Operation Choke Point was initially pitched as a crackdown on web-based payday lending businesses that lend into states that prohibit it. Now it may have overreached into the wrong industry by targeting those in porn, wrote Iain Murray at National Review. Unlike, say, online gambling sites or Internet pharmacies, making pornography is a protected First Amendment activity.
Also constitutionally protected, obviously, is buying and selling firearms—but businesses selling ammunition and guns are also on a list of potentially high-risk businesses that banks should look out for.  Hans Bader of the Competitive Enterprise Institute looks closer at the potential legal case against Operation Choke Point:

“The First Amendment can be violated by deliberately burdensome investigations, even in the civil context, when the investigation is aimed at a category of speech or speakers, see, e.g., White v.

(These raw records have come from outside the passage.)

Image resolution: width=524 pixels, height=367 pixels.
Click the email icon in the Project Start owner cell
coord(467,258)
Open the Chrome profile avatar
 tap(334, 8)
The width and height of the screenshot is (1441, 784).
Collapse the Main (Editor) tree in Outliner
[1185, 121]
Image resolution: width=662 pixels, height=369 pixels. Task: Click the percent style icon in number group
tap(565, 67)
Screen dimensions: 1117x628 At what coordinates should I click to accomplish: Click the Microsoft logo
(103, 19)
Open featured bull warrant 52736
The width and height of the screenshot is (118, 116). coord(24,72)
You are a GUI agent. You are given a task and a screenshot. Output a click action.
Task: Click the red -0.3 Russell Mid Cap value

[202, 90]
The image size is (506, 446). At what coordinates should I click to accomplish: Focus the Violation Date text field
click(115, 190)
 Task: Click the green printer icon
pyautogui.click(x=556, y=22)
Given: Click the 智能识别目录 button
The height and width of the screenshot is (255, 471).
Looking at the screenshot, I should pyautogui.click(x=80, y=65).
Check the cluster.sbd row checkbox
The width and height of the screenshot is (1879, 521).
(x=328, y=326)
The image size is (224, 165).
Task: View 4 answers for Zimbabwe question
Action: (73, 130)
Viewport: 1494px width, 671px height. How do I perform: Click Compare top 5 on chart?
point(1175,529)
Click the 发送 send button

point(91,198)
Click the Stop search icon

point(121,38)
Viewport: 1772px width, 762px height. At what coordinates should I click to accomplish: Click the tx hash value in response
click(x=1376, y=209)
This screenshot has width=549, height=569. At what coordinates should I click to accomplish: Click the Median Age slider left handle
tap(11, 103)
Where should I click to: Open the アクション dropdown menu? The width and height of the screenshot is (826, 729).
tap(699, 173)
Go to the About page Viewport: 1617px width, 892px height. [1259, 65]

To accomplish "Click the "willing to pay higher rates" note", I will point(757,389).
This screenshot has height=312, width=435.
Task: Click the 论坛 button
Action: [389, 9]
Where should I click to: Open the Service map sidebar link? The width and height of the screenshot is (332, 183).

Lee, 227 F.3d 1214 (9th Cir. 2000) (unduly prolonged federal fair-housing investigation violated First Amendment). Indeed, it can violate the First Amendment so clearly that individual federal officials lose their qualified immunity and can be sued individually for damages, as the Ninth Circuit ruled in the White v. Lee decision. And as UCLA Law Professor Eugene Volokh and firearms law expert David Kopel have noted, restrictions can violate the Second Amendment even when they are aimed at sellers, rather than purchasers, of firearms. See, e.g., Kole v. Norridge (2013). So there are serious constitutional issues at stake here. Yet I see little legal commentary on the subject so far.”

“Even if the porn industry had a statistically greater incidence of financial shenanigans than a representative cross-section of the country as a whole, that would not justify the government or financial regulators in suppressing it,” writes Bader, citing a slew of cases to this point.